⟨

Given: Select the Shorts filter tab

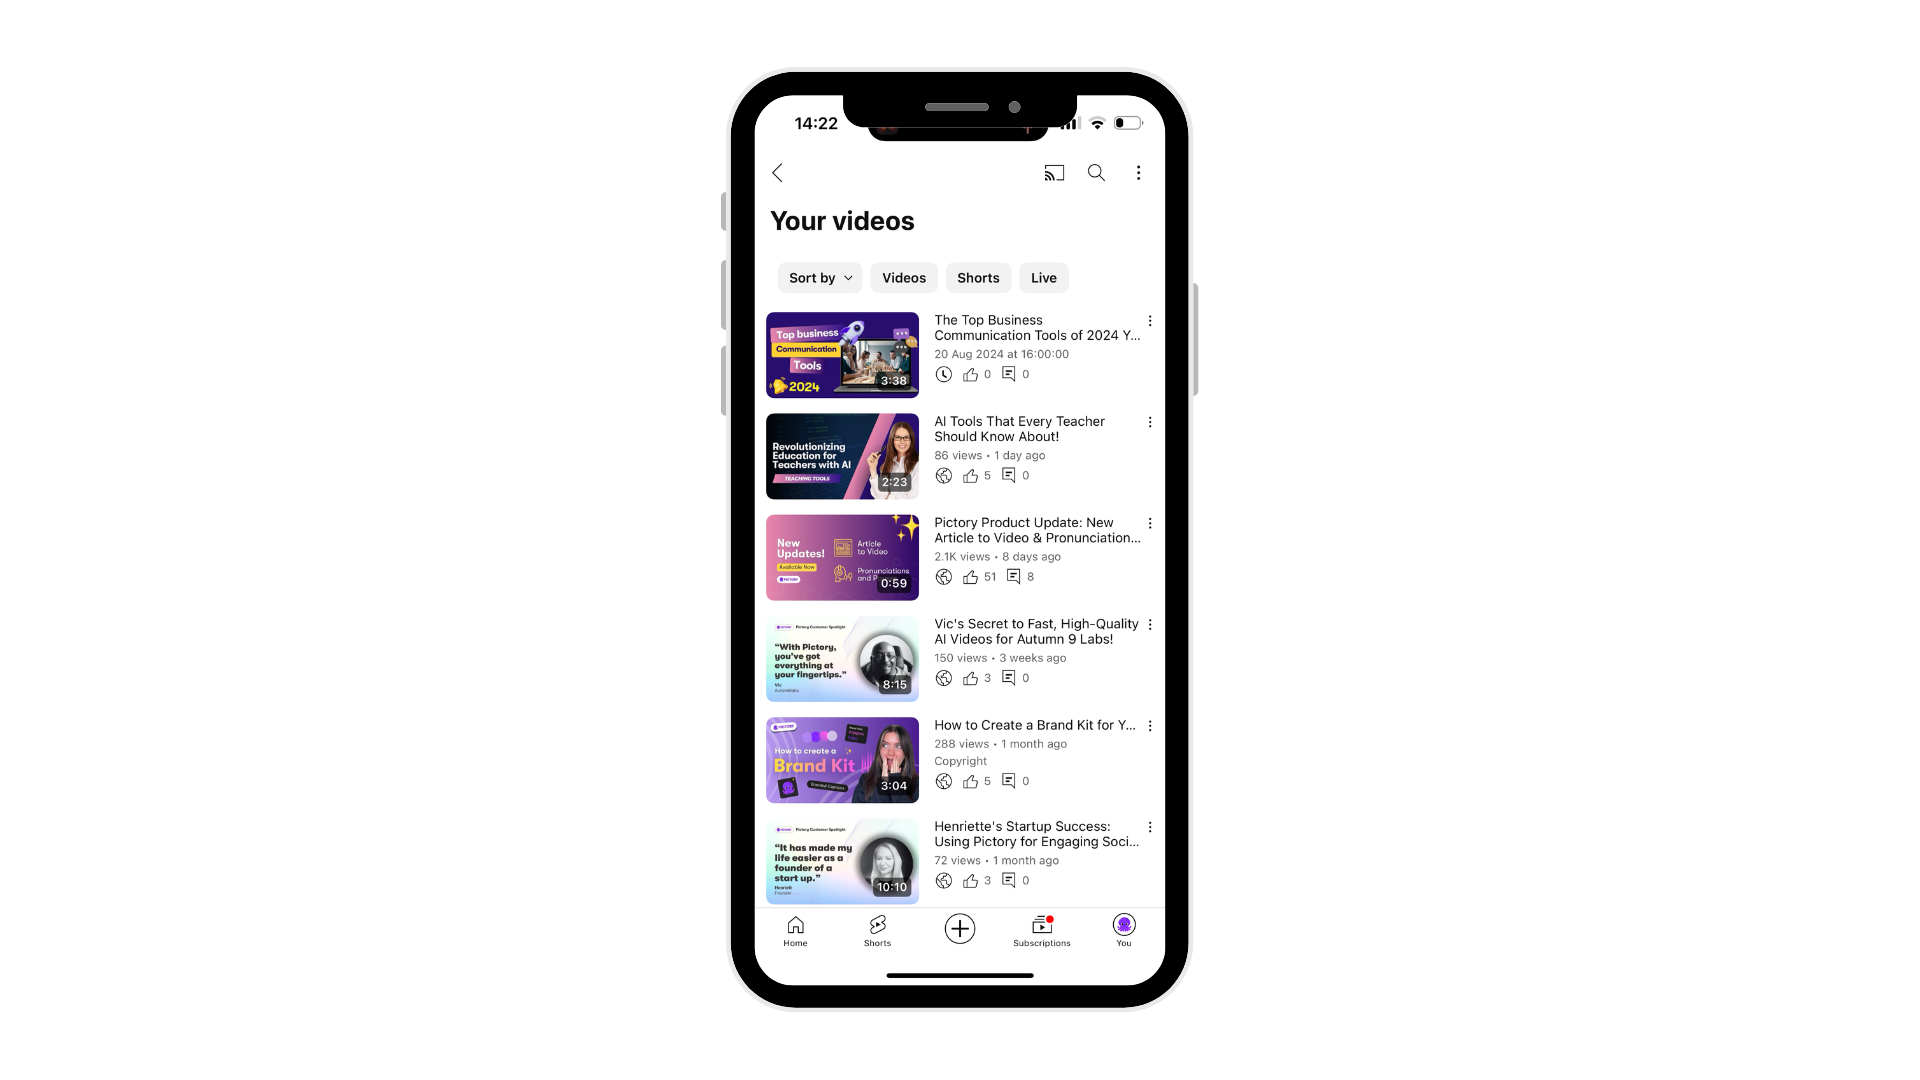Looking at the screenshot, I should point(978,277).
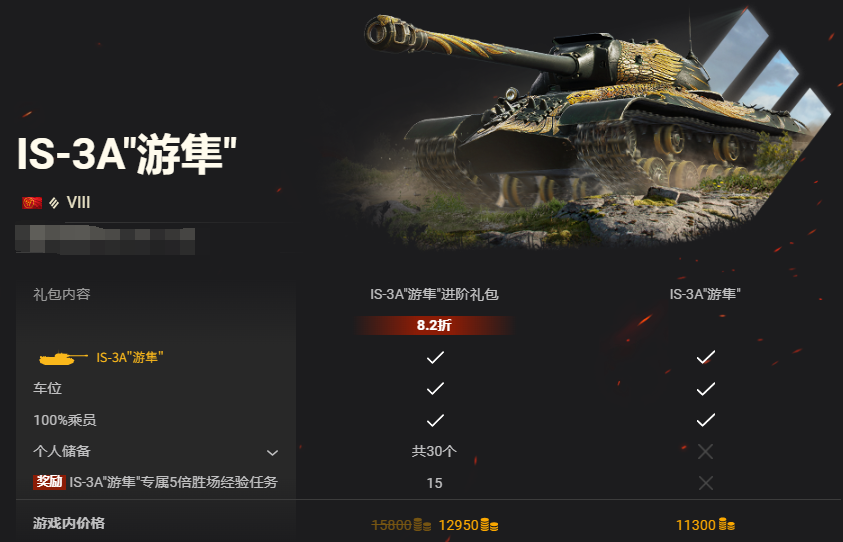Expand the 个人储备 row chevron
Image resolution: width=843 pixels, height=542 pixels.
tap(273, 452)
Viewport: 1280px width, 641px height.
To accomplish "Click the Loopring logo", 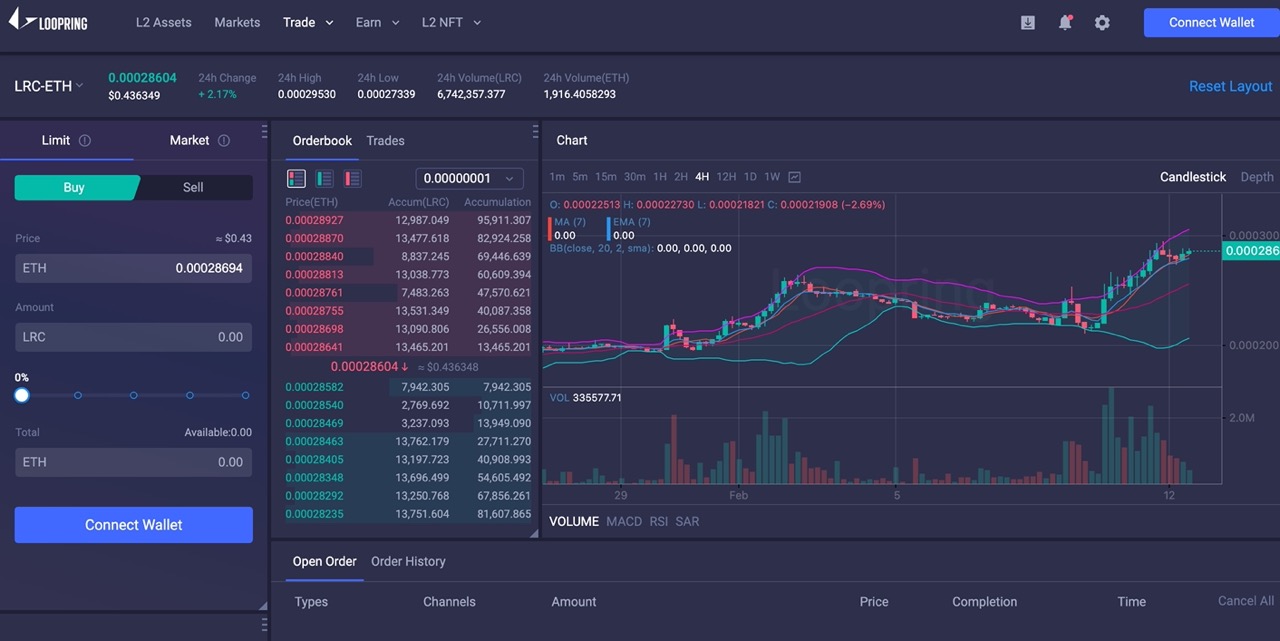I will click(48, 21).
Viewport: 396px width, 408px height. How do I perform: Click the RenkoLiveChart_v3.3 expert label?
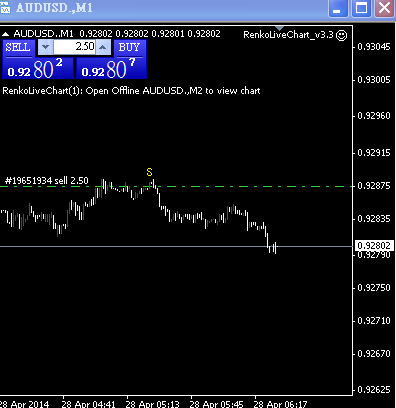pyautogui.click(x=289, y=35)
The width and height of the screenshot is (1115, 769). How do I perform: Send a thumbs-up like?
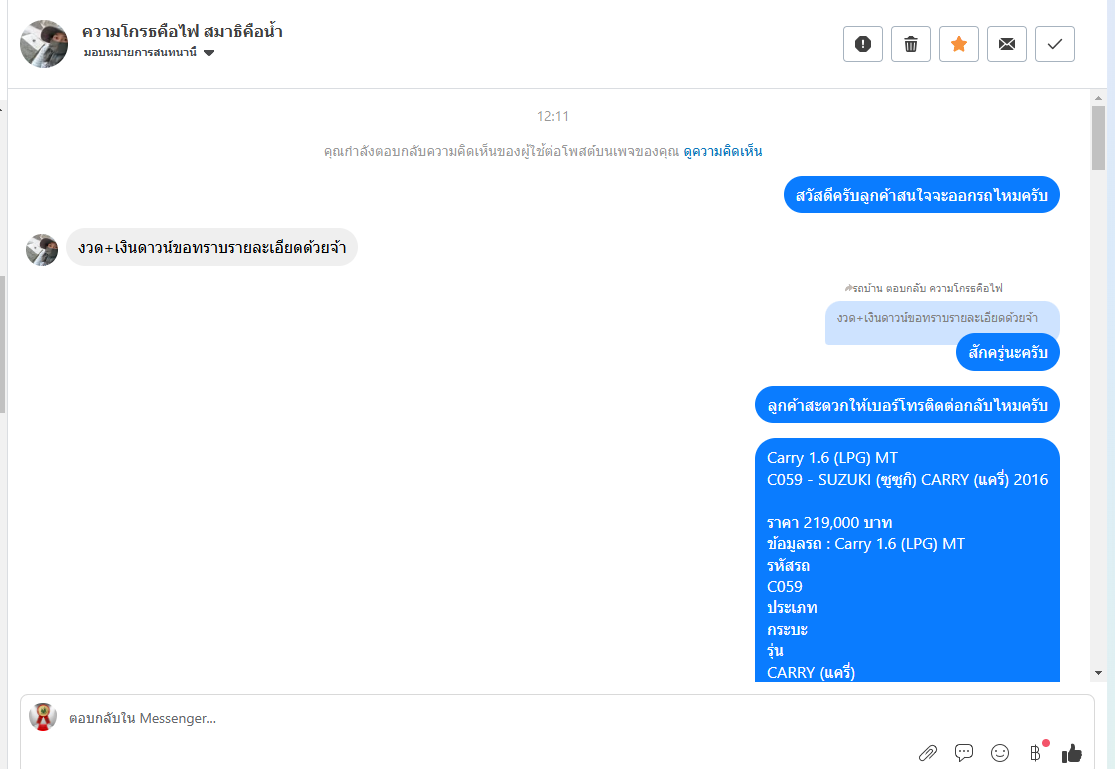1072,753
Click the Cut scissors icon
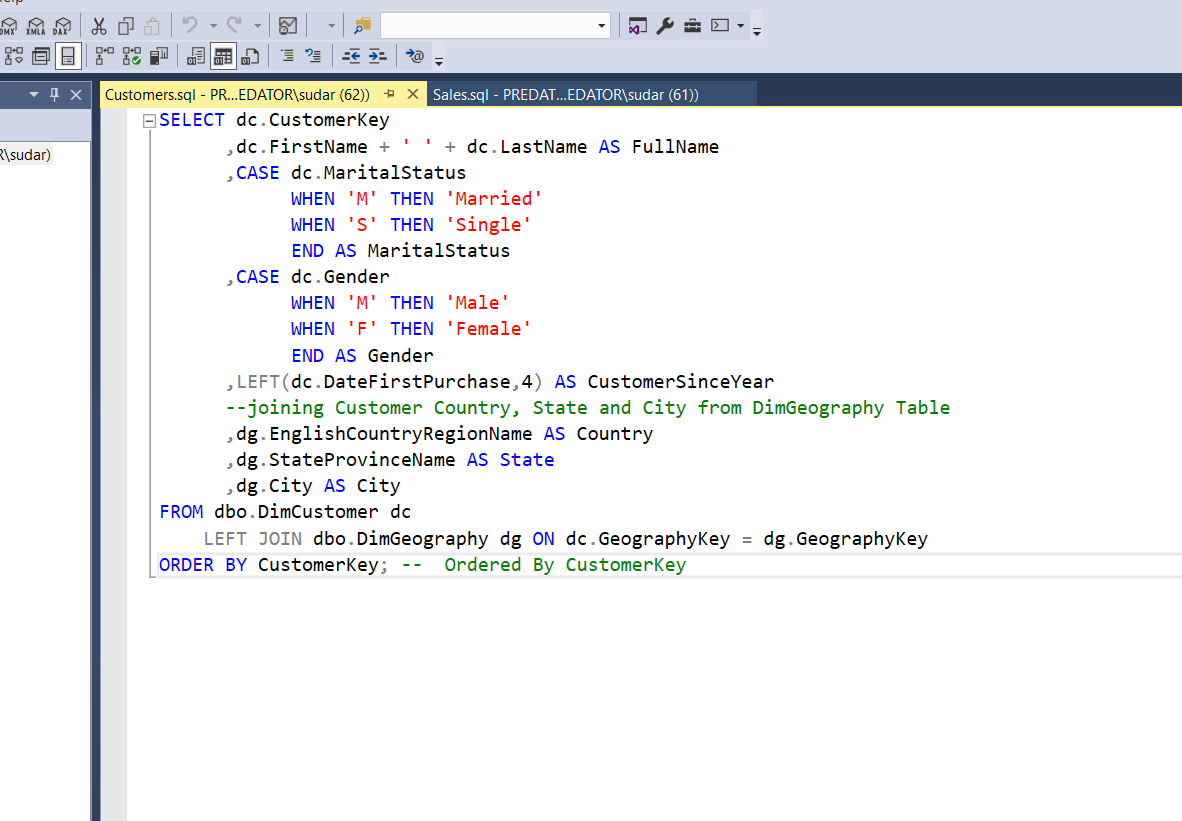The image size is (1182, 821). [99, 26]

⟩

#### [WHAT THE EXERCISE ASKS]
Write out, word for word, the lines running from the one containing "Viewport: 396px width, 408px" to the end of the data above; the pictures are to be left out.

#### [SOLUTION TO THE EXERCISE]
Viewport: 396px width, 408px height. How do I perform: Click the RenkoLiveChart_v3.3 expert label?
pyautogui.click(x=289, y=35)
The width and height of the screenshot is (1115, 769). How do I perform: Send a thumbs-up like?
1072,753
Click the Cut scissors icon
The image size is (1182, 821). [99, 26]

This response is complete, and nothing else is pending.